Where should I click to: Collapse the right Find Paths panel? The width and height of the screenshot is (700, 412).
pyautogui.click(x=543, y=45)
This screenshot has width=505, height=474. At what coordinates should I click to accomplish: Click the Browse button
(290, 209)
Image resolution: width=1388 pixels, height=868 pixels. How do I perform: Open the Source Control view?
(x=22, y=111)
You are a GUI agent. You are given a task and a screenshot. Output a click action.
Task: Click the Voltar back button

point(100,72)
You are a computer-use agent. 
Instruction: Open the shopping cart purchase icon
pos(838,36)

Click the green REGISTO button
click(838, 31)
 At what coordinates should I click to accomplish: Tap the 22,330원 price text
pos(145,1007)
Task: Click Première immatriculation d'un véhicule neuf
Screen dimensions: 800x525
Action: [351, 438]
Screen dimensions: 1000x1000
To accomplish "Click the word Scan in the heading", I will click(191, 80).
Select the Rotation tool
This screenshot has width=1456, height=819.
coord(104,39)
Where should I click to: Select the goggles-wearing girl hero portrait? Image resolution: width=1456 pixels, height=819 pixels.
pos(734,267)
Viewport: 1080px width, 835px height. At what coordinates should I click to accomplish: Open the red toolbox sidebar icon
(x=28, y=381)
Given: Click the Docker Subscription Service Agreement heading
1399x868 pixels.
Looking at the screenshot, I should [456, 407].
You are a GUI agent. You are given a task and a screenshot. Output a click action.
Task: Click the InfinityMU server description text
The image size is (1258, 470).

# # #

Copy the items below word for word, beginning with the line that contains "Screen dimensions: 1000x1000" and continuing through the line that contains "coord(104,39)".

Screen dimensions: 1000x1000
To accomplish "Click the word Scan in the heading", I will click(191, 80).
Select the Rotation tool
This screenshot has width=1456, height=819.
coord(104,39)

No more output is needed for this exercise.